Ein Windrad des E-Fuel-Werks Haru Oni in Chile.  Bild: Porsche

Wir verbrauchen 15 Milliarden Liter Erdöl – und zwar pro Tag. Das ergibt die schier unglaubliche Menge von 4,2 Milliarden Tonnen pro Jahr. Rund 3 Milliarden Tonnen davon verbraucht der Transportsektor für Treibstoffe wie Benzin, Diesel oder Kerosin. Das allein ist für den Ausstoss von 8,2 Milliarden Tonnen CO2 pro Jahr verantwortlich, wovon etwa 6 Milliarden Tonnen der Strassenverkehr verursacht.

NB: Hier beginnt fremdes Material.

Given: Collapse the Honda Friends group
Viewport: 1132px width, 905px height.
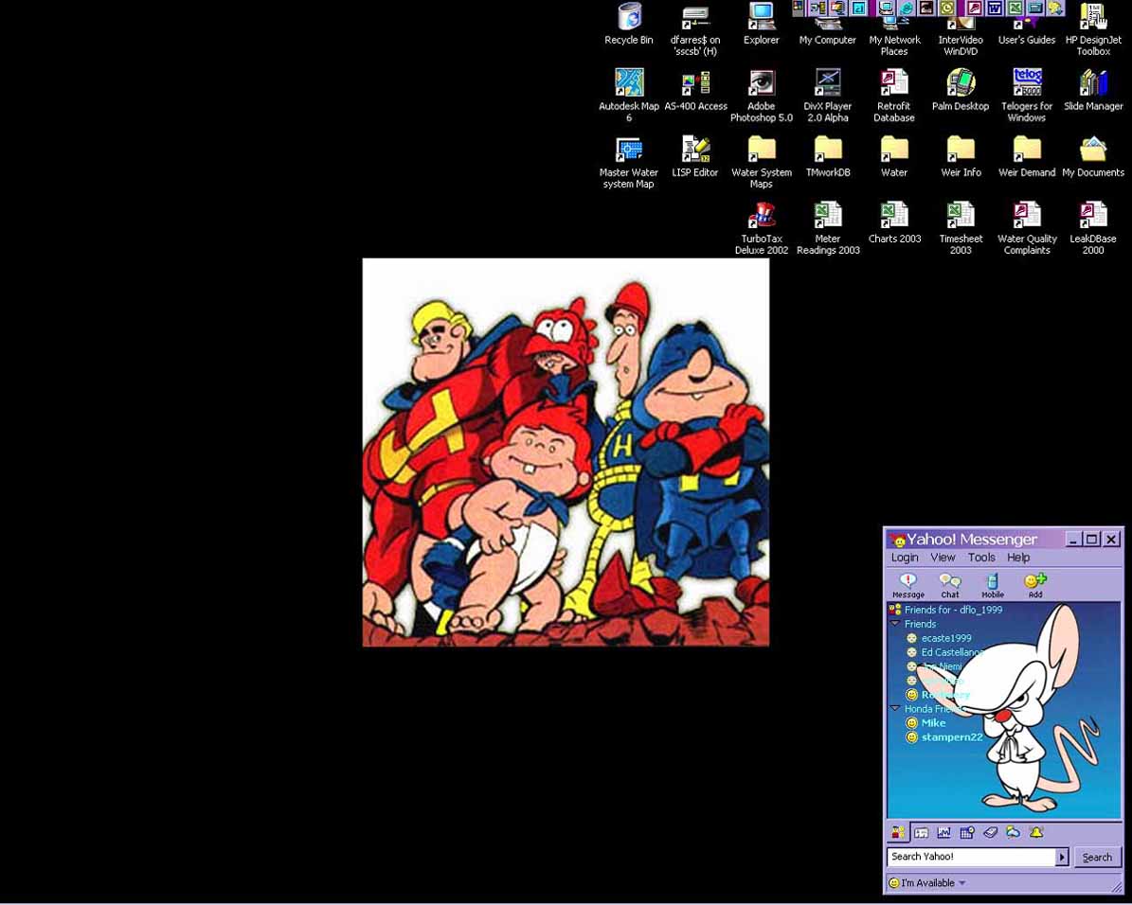Looking at the screenshot, I should click(x=895, y=708).
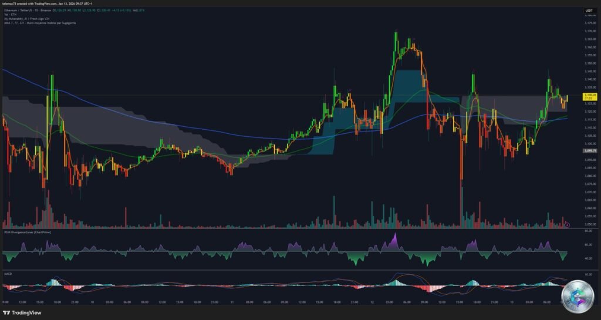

E-Mobilität ist in gewissen Ländern (noch) illusorisch

Diese Zahlen sind erschreckend. Und sie verdeutlichen, dass wird dringend eine Alternative zum Erdöl brauchen. In unseren Breitengraden, in West-, Nord- und Zentraleuropa, ist der batterieelektrische Antrieb eine gute Alternative, weshalb das EU-Parlament nicht nur ab 2035 den Verbrennungsmotor für neuhomologierte Autos verbieten, sondern ab dann ausschliesslich den Batterieantrieb zulassen will. Die Schweiz würde diese Vorgaben übernehmen. Das dürfte zwar die CO2-Bilanz in Europa aufpolieren – doch das globale Problem des Erdölverbrauchs und der damit verbundenen Umweltbelastung ist damit nicht einmal ansatzweise gelöst. Denn der Wechsel zur E-Mobilität ist kurz- und mittelfristig nur in einigen wenigen privilegierten Ländern umsetzbar. In riesigen Regionen wie Indien, Südostasien, Afrika oder grossen Teilen Lateinamerikas wird die E-Mobilität auch in Jahrzehnten noch kein Thema sein, weil ein Wechsel derzeit nicht nur finanziell illusorisch, sondern auch technisch unrealistisch ist. Hier braucht es eine andere Lösung.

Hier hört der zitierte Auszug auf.